Annemarie looked at him in surprise. “Well, she walked from the street, up the stairs and had the keys in her hand.”
“Jenny started moving out a week ago,” Raina said. “She was hoping she and Reana would make up again, but it didn’t happen.”
“So when Reana went to the brownstone, no one was there?” Harold asked.
“Jenny was no longer living there,” Reyes corrected. “But you said she was meeting someone inside?”
Annemarie nodded. “Yes, but I didn’t see who it was.”
“Reana didn’t say anything?”
Annemarie shook her head. “No, she didn’t. We talked, and she went inside and slammed the door in my face, and I stormed off.”
Reyes studied her for a long moment. “Did you see any other vehicles around?”

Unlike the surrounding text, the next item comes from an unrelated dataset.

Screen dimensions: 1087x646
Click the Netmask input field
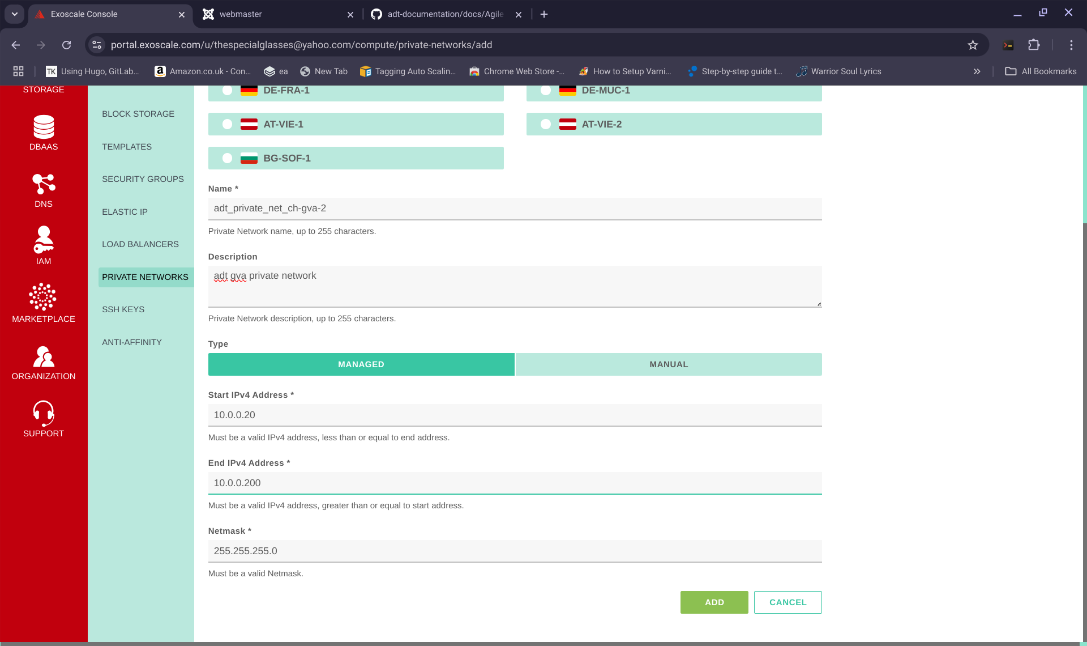pyautogui.click(x=515, y=551)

“Of course,” she said. “There were lots. But how would I know if any of them belonged to the guy or woman inside?”
“What vehicles did you see?”
She shrugged. “I remember a van and a sports car. But I don’t remember much else.”
“What kind of sports car?” Reyes asked, feeling Raina look at him with something akin to excitement. “What kind of sports car, Mom?”

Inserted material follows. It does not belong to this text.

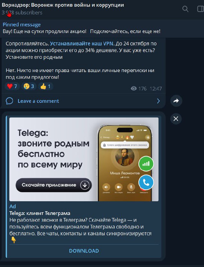Toggle the thumbs up reaction
Viewport: 204px width, 267px height.
tap(45, 86)
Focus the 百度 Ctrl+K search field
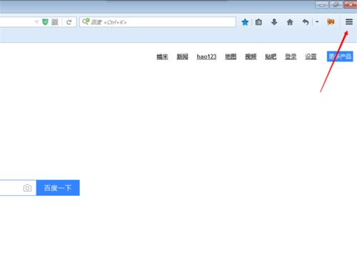The width and height of the screenshot is (357, 268). [158, 22]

“How would I know?” She gave a hard laugh. “I don’t know anything about cars.”
“Can you describe it?”
She thought about it for a moment and then opened her laptop. “Let me see if I can find a picture. Though I don’t know if that’ll help.”
They waited as she searched on the internet for sports cars.
“Aha,” she said, flipping the laptop around. “It was like this. But it was black.”
Raina stared at it,
turning to look at Reyes. “What kind of sports car does Jamie drive?”
“According to Ice, a Mitsubishi Spider,” he said with a note of satisfaction. “That vehicle. And it’s black.”
“Who’s Jamie?” Harold and Annemarie asked together.
“Jenny’s brother,” Raina said. “Now I think that moves him up our priority list.”
“Let me contact the detective first,” Reyes said.
*
Reyes stepped out of his parents’ office and got Detective Burgess on the phone. “We think Jamie was the last one to see Reana before her death.”
“Explain,” he said.
Reyes told the detective about his mother’s confession and about the fact that a Mitsubishi Spider was parked outside and about Reana’s comment that she was meeting somebody inside the brownstone.
“We called Jamie today, but we didn’t connect.”
“Maybe you should do a home visit,” Reyes said. “Not to mention, somebody needs to do a wellness check on Jenny.”
He heard the detective suck back his breath. “Look. I’ll get ahold of Jamie. Send a black-and-white to his place. You see if you can track down Jenny and get back to me.”
“On it,” Reyes said. He called Jenny, thankful Raina had asked for the number. When there was no answer, he frowned and dialed again.
“Still no answer.” He called the detective back.
“And Jamie didn’t go to work today,” the detective said, his voice grim. “We’re on this. You just stay out of the way now. We can’t have you getting into the middle of an operation and getting shot.”
Reyes snorted. “So far we’re the ones who have found all the information.”
“It doesn’t matter,” the detective said. “Time to back off.”
When Reyes looked up from his phone, he saw Ice standing in front of him, a frown on her face.
“Did I just hear that last part?”
He filled her in on the rest.
“Sounds like we need to get some men there,” Ice said.
“Sure, but the detective just warned us off.”
She shrugged with an elegant movement that made Reyes smile. “First off, they have to figure out where Jenny and Jamie are. Do you have any idea?”